Exercise goal
Only the lines below from the one containing "Given: Open the Generale section" through the last line should be set down, exactly as written and with no pictures.
Segment Start: The records
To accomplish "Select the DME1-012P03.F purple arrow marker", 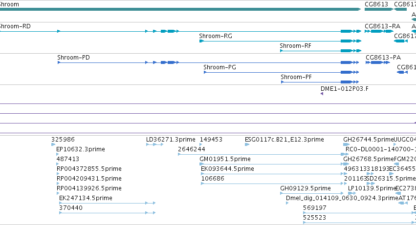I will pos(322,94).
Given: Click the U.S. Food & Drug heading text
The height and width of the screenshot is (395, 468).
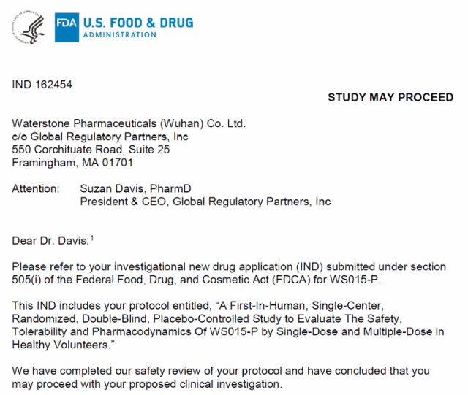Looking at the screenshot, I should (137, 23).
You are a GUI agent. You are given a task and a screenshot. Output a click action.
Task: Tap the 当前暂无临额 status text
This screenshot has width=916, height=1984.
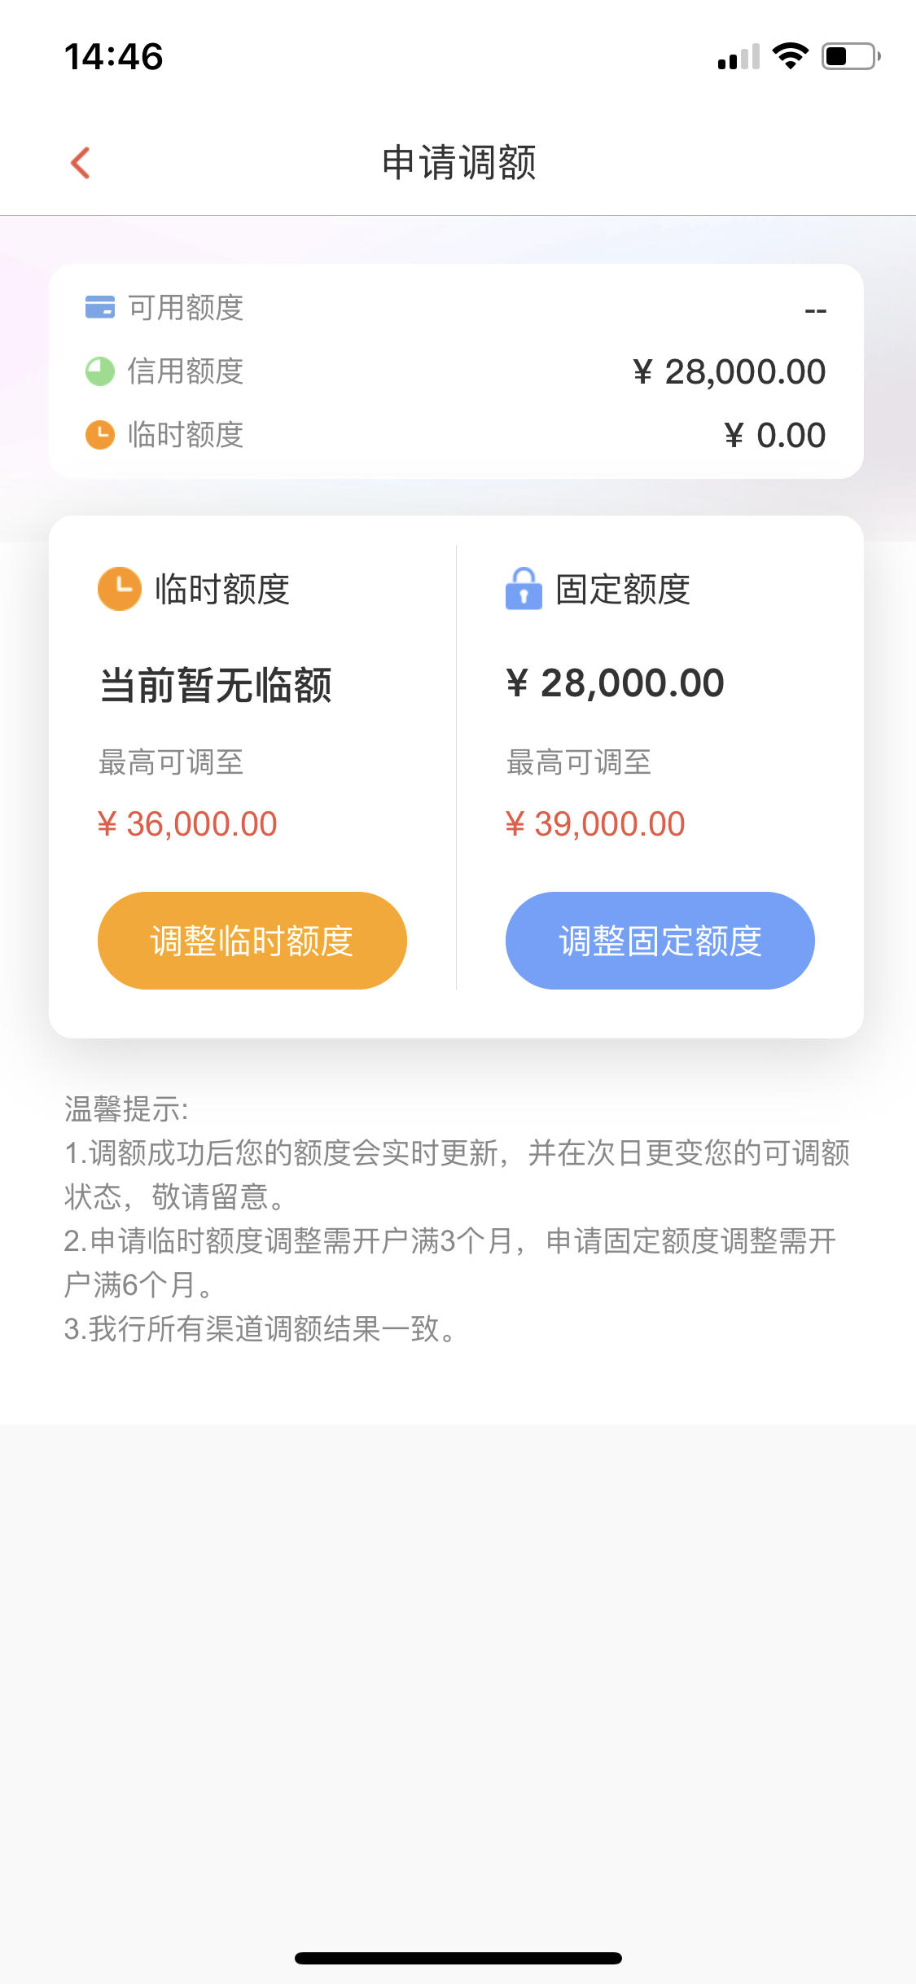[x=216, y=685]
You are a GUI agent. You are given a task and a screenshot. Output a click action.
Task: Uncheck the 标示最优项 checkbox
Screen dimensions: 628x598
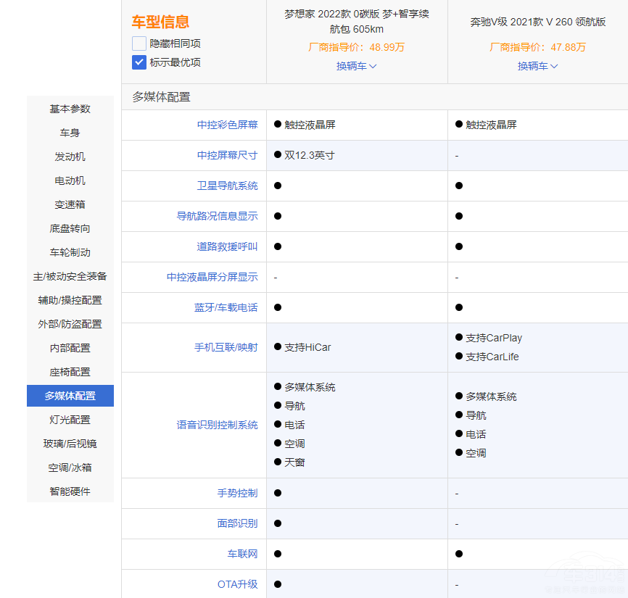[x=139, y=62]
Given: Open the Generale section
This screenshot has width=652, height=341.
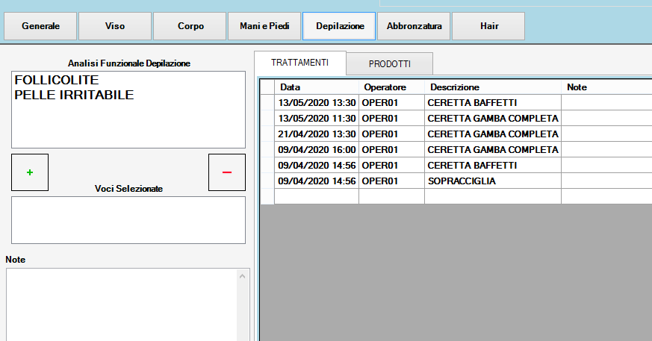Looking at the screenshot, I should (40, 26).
Segment End: The records
Task result
Given: Open the Generale section
This screenshot has width=652, height=341.
Looking at the screenshot, I should (40, 26).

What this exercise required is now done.